New Study Shows Up to 96% of Megaupload Files Are Infringing

A new study from North Eastern University is getting some attention and it’s interesting how some people are spinning the numbers, so we decided to take a look.

“For Megaupload (MU) the researchers found that 31% of all uploads were infringing, while 4.3% of uploads were clearly legitimate. This means that with an estimated 250 million uploads, 10.75 million uploads were non-infringing. For the remaining 65% the copyrighted status was either unknown, or the raters couldn’t reach consensus.” – Torrent Freak

Simple Math : 31% + 65% = 96%

5 thoughts on “New Study Shows Up to 96% of Megaupload Files Are Infringing

  1. This is not surprising. If you look at the history of Kim Dotcom, he made his fortune in illegal activity including blatant pump and dump of stocks and other clearly illicit activities.

    Anyone with common sense would not trust the integrity of their data to someone who made their fortune with criminal activity, so it is not surprising that the bulk of the use is for illegal content opposed to legal personal files.

  2. I’m a bit wary of summing it up like that, at least without a further breakdown of the “unknown” category into “unknown” and “disputed”. In the latter case, a prudent business should assume that such files are – in fact – infringing and a legal risk.

    Such reservations aside, I think the proportion of legal to infringing uploads is a much less interesting number than the equivalent proportions of downloads. Since Megaupload made its money from downloaders (albeit in indirect ways), I think that is a much better illustration of whether their business was criminally-minded at the root or not.

    Ceterum censeo that any business that earns money from downloads is automatically suspect and should be held to higher standards of evidence with regards to the source of their content, since it is essentially a publisher. Storage providers who charge uploaders for space and bandwidth aren’t particularly attractive “sharing” platforms – at least not for “community-minded” uploaders.

  3. I’m sorry, but this is a pretty terrible abuse of the data. You can’t simply make these sort of implications to suit your own spin (there are other legitimate ways, but this is flat out incorrect).

    The pull quote you used has three groupings:
    1) Clearly infringing – 31%
    2) Clearly legitimate – 4.3%
    3) Unclear or unknown – 65%

    You cannot simply group the third into either of the others for your own purpose.

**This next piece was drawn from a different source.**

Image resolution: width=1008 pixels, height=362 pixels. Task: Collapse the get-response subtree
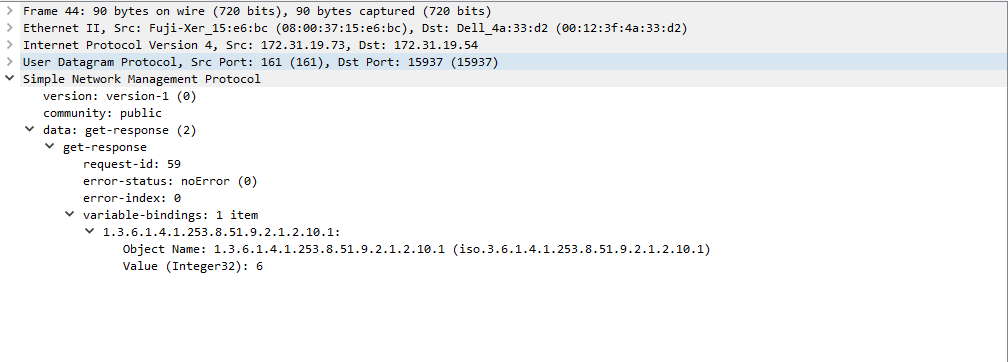pos(49,147)

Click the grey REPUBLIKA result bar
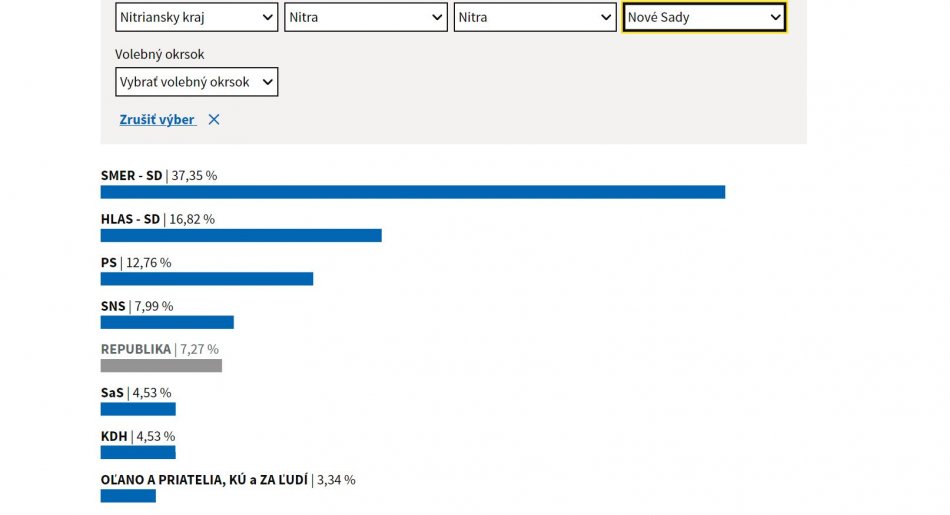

If you use it to claim “up to 96% of files on MegaUpload were infringing!” you lay yourself open to the same argument in reverse with “up to 69.3% of files on Megaupload were legitimate!” They’re both incorrect, and abuse the data.

    Now, if you REALLY want to spin this, the best way would be to say “88% of identified files on Megaupload were infringing” (31/(31+4.3) = 87.8). The other option would be to say “7.2 times as many infringing files were uploaded as legitimate files”. You still have the message which you seem to be aiming for, but you don’t abuse the data as much and don’t have to use the weasel word phrase “up to”.

    As to spin from the other side of the argument, there doesn’t actually seem to be that much. The TorrentFreak article ( focuses on the absolute values to get their point across (“New research from Boston’s Northeastern University shows that with the shutdown of Megaupload, the U.S. Government took down at least 10.75 million legitimate files”), but there doesn’t appear to be too much manipulation of the paper’s figures. They do the same “simple math” exercise that you’ve done, but they caveat it: “While unlikely, this means that in the most optimistic scenario 69.3% of the files uploaded to Megaupload could be perfectly legal. This means that the Megaupload raid could in theory have destroyed 172,500,000 million non-infringing files.”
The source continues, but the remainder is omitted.